British Jamaican photographer and artist (born 1951)

Vanley Burke (born 1951) is a British Jamaican photographer and artist. His photographs capture experiences of his community's arrival in Britain, the different landscapes and cultures he encountered, the different ways of survival and experiences of the wider African-Caribbean community.

==Life and work==
Vanley Burke was born in St. Thomas, Jamaica, in 1951. For his 10th birthday, he was sent a "Box Brownie" camera—a Kodak Brownie 127—by his mother, who in the late 1950s had gone to live in England, while he remained with his aunt in St.Thomas. In 1965, at the age of 14, he went to join his parents in the UK, leaving his radio to his aunt as a parting gift but taking his camera with him.

Burke seriously started photography around 1967, making a conscious decision to document the black community and lifestyle in England. His first studio was in Grove Lane, Handsworth, Birmingham.

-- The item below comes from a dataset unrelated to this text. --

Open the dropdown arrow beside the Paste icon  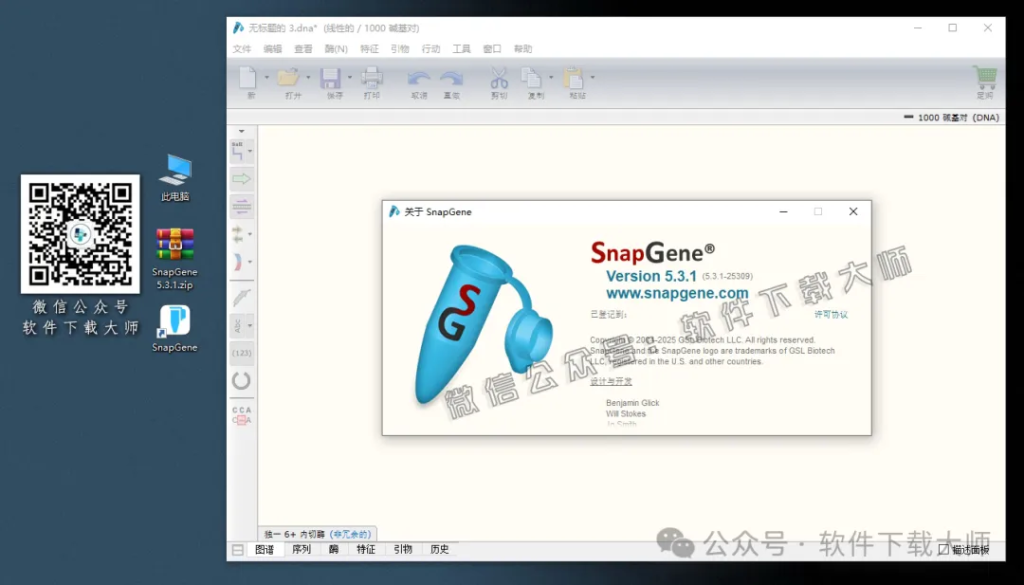pyautogui.click(x=591, y=76)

His photographs capture experiences of his community's arrival in Britain, the different landscapes and cultures he encountered, the different ways of survival and experiences of the wider African-Caribbean community. His photography sought to counteract any perception of negative or stereotypical imagery of black people found in mainstream media. His photographs represented members of the black community back to themselves in intimate portrayal and were taken from his perspective as an integral member of the community as opposed to basic documentary images perceived from "outsiders". Burke's interests have expanded to include other communities in the city and their experiences.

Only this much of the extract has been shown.